I often feel that my favorite bands are being unjustly overlooked, perhaps because they don’t fit squarely into any of our critically sanctioned musical categories. Regardless, The Life and Times should be proud of not being easily classified. Though the member’s previous bands (Shiner, Someday I, Strings and Return) have been labeled as post-punk and post-hardcore, The Life and Times are usually grouped into the post-rock scene, despite the fact that they prefer traditional song structures that don’t last for 20 minutes. In the past few years they’ve toured with bands as diverse as Mono, Pinback, and The Appleseed Cast. If you ask various fans of The Life and Times to name their favorite bands I bet you’d probably get a lot of different names thrown around, from Jawbox and Fugazi, to Muse and The Secret Machines to Pelican and Explosions In The Sky.

Where some bands influenced by the Sunny Day Real Estate sound gradually steered it towards the emo we know and loathe today, there were other bands who expanded on the musicality of emotional hardcore, retaining insightful and affecting lyrics while avoiding the temptation to become self-loathing, whinny saps. Hum may have been the epitome of this “post-emo” movement which I totally just invented, but The Life and Times certainly continue to carry that flag in their own unique way. There are very few bands I can think of that rock out in what seems like slow-motion, saturating the entire sonic spectrum while writing well-formed songs that actually invoke emotions.
Like many of my favorite albums, Tragic Boogie begins with a short track; two and a half minutes that lay down the foundation for the rest of the album but leave you wanting more. The opening “Que Sera Sera” has a very straightforward guitar part with a bass line that works it’s way around the repeated chords to create melodic musical phrases. The thick effects on the bass leave no need for additional rhythm guitar, while the drums are steady, driving and unapologetic. Even though you may want to bob your head to the rhythm, the vocals drag you back into a steady sway. The voice is often processed to give that megaphone effect – both distorted and in a narrow bandwidth – and is treated with a healthy amount of echo and delay.
The Life and Times - Que Sera Sera (mp3)
The production on Tragic Boogie is engaging without being a distraction to the core elements of the band. There are distant-sounding segues, sampled drum fills, vocal harmonies, even some harp glissando, and all these elements emerge from the distortion and static, floating in and out of the music, like harmonics that eventually reveal themselves in a room filled with noise. There is a singular vision and sound throughout the record resulting in an album that begs to be experienced from start to finish.

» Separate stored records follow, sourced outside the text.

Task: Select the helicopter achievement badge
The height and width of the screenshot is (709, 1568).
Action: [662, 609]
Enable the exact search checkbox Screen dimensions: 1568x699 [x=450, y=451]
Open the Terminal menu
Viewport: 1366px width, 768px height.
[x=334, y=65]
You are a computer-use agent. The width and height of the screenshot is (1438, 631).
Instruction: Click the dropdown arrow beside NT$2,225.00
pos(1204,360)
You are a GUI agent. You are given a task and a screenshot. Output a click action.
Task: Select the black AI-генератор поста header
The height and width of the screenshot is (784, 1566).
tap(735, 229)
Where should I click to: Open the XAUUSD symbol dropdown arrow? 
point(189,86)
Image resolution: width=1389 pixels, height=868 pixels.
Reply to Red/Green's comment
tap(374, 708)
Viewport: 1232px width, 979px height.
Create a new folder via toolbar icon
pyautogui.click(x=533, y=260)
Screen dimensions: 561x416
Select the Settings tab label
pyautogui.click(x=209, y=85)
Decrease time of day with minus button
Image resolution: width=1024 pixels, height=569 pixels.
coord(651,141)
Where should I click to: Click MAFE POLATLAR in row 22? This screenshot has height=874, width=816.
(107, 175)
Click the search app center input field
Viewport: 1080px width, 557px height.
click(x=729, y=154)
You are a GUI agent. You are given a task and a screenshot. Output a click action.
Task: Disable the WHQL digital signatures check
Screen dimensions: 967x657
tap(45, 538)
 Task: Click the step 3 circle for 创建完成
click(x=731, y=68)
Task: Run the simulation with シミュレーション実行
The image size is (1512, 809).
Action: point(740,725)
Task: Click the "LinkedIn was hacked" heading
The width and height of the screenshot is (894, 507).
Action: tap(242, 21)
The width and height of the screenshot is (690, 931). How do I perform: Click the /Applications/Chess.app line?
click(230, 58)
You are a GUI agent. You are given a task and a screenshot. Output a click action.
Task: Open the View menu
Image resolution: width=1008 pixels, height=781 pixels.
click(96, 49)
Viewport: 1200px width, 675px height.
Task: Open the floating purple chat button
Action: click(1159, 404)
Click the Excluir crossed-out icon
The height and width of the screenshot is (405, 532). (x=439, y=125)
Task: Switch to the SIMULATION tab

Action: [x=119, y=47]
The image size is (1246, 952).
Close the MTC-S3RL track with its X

With all this focus on sound, don’t beigin to think that the lyrics are throwaway. Paired with such beautifully aggressive music, they leave you wondering whether all this energy is being directed towards pleasure or pain. In “Dull Knives”, “fools in love… choose to believe each other’s lies… it gives you what you need to stay alive”. And within this dichotomy, the oxymoronic title of the album begins to make complete sense. Elsewhere the lines “You’re all I never wanted/You’re all I ever wanted” play against each other.
There is however one point on Tragic Boogie that feels like a rough edge. While most of the lyrics on the album are presented as a collection of loosely related, suggestive phrases, there is a clear storyline that persists throughout “The Politics of Driving”. Although metaphoric, the narrative engages a part of my brain that was perfectly happy to hibernate throughout the rest of the album.
I can guarantee you that I wouldn’t be so excited about this album if I had never seen The Life and Times play live. When you realize that it only takes three people to create such a huge sound it only becomes more impressive. The lighting at their shows is stark as floodlights project their shadows on the back wall. Their energetic performance is neither contrived nor distracting. No single instrument is more or less important to their sound and no one member draws attention to himself on stage. They are firmly rooted in their aesthetic but they allow themselves to be carried away by their own sound. They are perfectly balanced in a way that few bands truly achieve.
This is my favorite picture of The Life and Times, taken by my buddy Bryan for Prefixmag.com after I dragged him to their show at SXSW:

more pictures at: Prefix Mag
The Life and Times play The Studio at Webster Hall on Saturday April 18th. Tickets here.
Additional tour dates and music on The Life and Times myspace page including “Old Souls” and “Let It Eat” from Tragic Boogie.
Buy Tragic Boogie from insound or direct from Arena Rock Recording Company
On Friday night at Bowery Ballroom, The Wrens were not in rare form. They did not play the best show of their lives. They were exactly The Wrens we all expected to see. And it was the most incredible show I’ve attended in well over a year.
There was an undeniable camaraderie among the crowd - a common feeling that we were lucky to be there. Thankful to whomever introduced us to this band who has so graciously distanced themselves from the rest of the music industry. The disaffected and emotionally detached rock persona that we’ve come to expect from our “indie bands” was refreshingly absent. It all boiled down to something so elementary, so primal, that the other shows I’ve attended in the past year became tedious and contrived by comparison. What I witnessed was nothing more than four human beings, physically manipulating wood, metal and plastic to create sounds - magnified by electricity - that expressed their collective thoughts and personality.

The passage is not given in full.